L’«Elster B» immatriculé D-ELKY de l’année 1963 a aussi des liens historiques étroits avec la marque Porsche : c’est sur cet avion que le moteur d’avion Porsche du type 678/3 fut mis à l’essai à partir de 1957. Ce quatre cylindres à plat fut décliné du moteur de la Porsche 356. Le type «Elster» avait comme ancêtre le Doppelraab sur la base duquel le constructeur Alfons Pützer développa d’abord, en collaboration avec Fritz Raab, le motoplaneur Motorraab, puis peu après et en recourant aux voilures du Doppelraab, le prototype «Elster B». Ce dernier fut encore conçu comme un avion entièrement allemand, déjà propulsé par un moteur Porsche de 52 ch du type 678/3. Les exigences quant aux performances de vol allant cependant en croissant, le type «Elster B» fut équipé plus tard du moteur Rolls-Royce Continental, type C-90-14 F, délivrant 95 ch.

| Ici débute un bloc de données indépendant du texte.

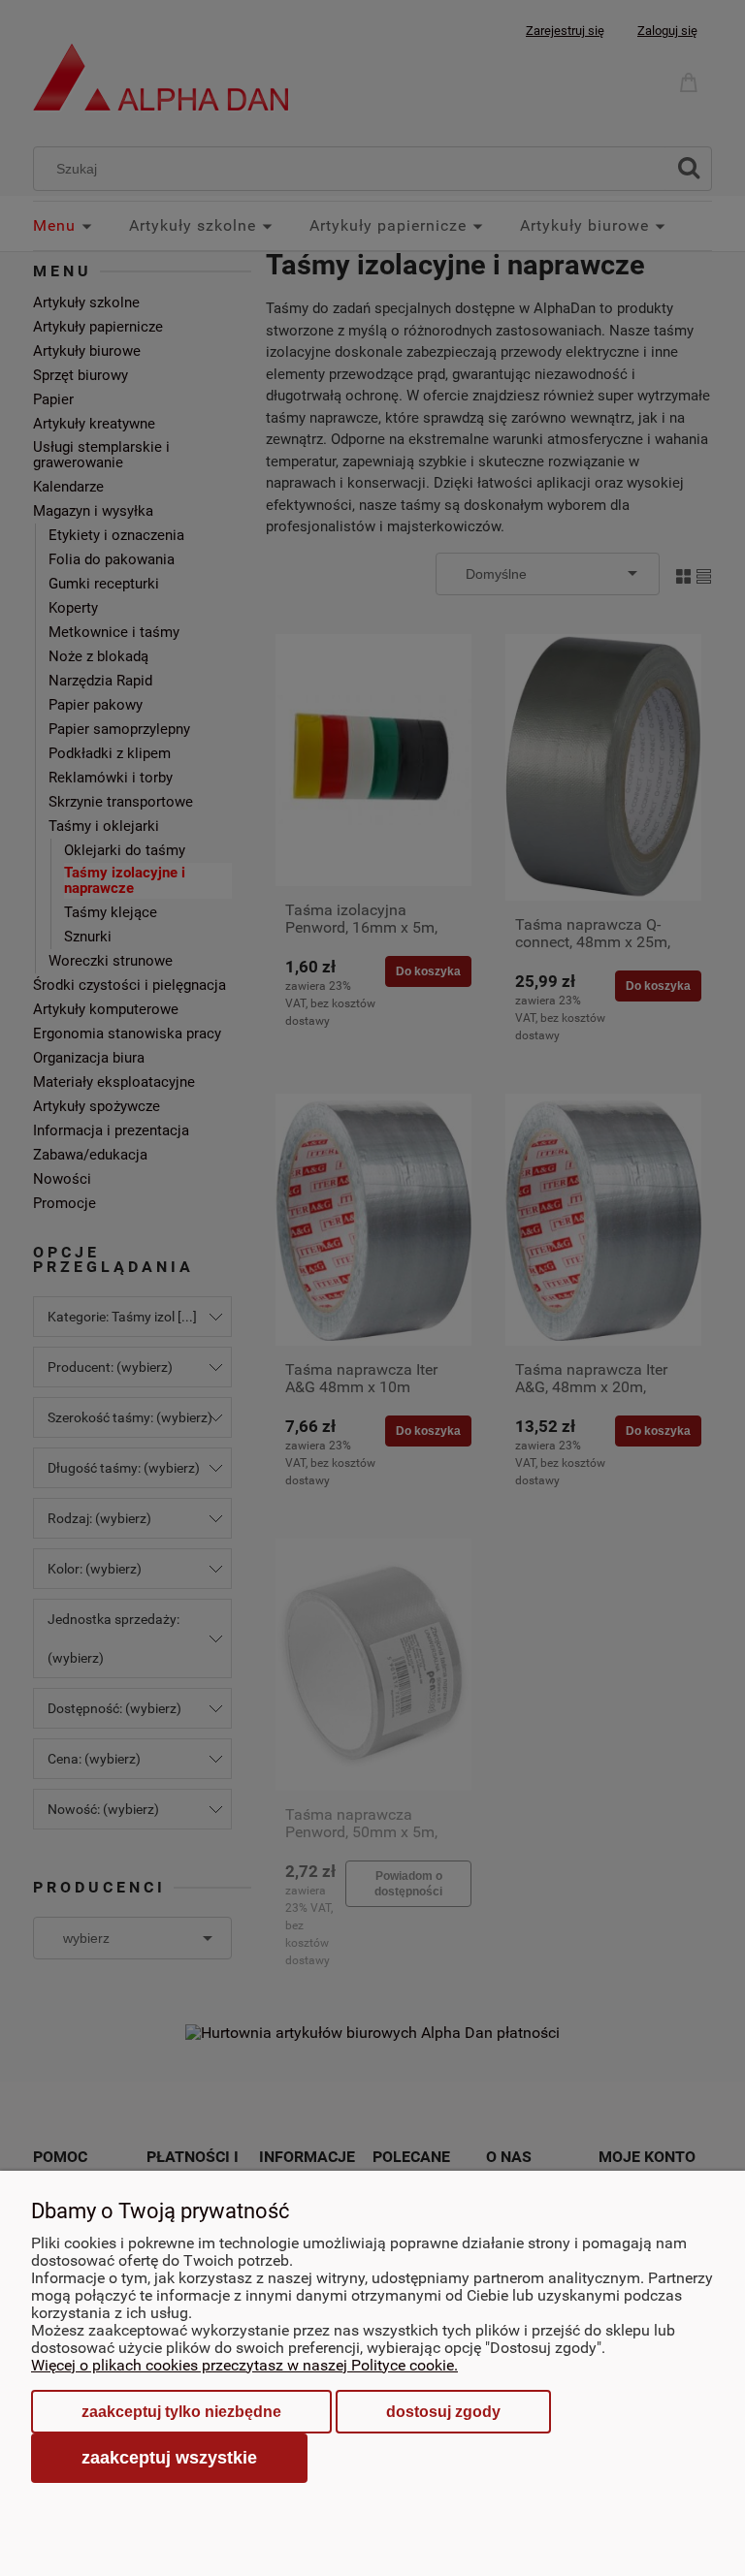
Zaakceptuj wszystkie (169, 2457)
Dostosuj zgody (443, 2411)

Lors de la présentation en 1957, Porsche souligna tout particulièrement que le nouveau moteur d’avion du type 678 correspondait bien aux normes de contrôle de la Deutsche Forschungsanstalt für Luftfahrt (Institut de Recherche allemand sur l’aviation) se conformant aux «British Civil Airworthiness Requirements» et était donc homologué à l’échelle internationale. Grâce à un essai d’endurance sur banc de 150 heures, soit six jours et six heures, l’intervalle jusqu’à la révision de base fut fixé à 600 heures de service. Le quatre cylindres à plat de 1,6 litre présenté comme type 678/3 avec une puissance au décollage de 52 ch et une puissance continue de 50 ch était doté d’un graissage à carter sec ainsi que de deux carburateurs de démarrage à gicleur incliné insensibles à l’inclinaison permettant au moins des acrobaties comme des boucles, des loopings et autres virages. En fonction du type d’avion, le moteur équipé d’un double allumage magnétique à haute tension se contentait de 12,0 à 16,5 litres de carburant par heure seulement. Déjà à l’époque, Porsche se pencha sur le thème du bruit des avions et fournit le moteur avec un silencieux efficace.

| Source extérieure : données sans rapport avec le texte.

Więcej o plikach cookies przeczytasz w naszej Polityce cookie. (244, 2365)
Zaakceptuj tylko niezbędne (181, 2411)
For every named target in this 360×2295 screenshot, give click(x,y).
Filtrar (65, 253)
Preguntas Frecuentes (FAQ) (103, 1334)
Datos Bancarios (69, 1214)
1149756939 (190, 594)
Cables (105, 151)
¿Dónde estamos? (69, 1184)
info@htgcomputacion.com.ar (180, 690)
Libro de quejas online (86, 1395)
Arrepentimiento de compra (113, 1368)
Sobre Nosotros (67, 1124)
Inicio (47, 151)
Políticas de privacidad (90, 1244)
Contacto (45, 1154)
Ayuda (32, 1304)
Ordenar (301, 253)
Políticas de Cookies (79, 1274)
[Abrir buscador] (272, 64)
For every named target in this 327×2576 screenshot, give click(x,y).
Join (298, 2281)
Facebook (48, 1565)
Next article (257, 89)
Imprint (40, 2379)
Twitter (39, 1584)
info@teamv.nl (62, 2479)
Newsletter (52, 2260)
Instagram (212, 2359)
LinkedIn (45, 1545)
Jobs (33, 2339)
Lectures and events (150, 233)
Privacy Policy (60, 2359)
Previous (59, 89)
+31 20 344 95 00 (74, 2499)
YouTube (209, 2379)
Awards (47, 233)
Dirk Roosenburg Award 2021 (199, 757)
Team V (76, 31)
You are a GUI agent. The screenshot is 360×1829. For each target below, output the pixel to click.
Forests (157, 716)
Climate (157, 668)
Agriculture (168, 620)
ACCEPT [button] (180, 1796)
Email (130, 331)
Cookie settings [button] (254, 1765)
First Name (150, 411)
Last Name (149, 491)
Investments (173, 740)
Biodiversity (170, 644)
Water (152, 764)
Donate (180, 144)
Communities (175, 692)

À l’avenir, le «Pützer Elster B» d’une envergure de 13,22 mètres participera à des meetings aériens en tant qu’«ambassadeur volant» du Musée Porsche. Le Musée rend ainsi une fois de plus hommage aux exploits d’ingénierie du fondateur de la société Ferdinand Porsche. Cela fait en effet plus de 100 ans que le jeune Porsche conçut non seulement des moteurs de voiture mais aussi, et avec autant de succès, des moteurs d’avion.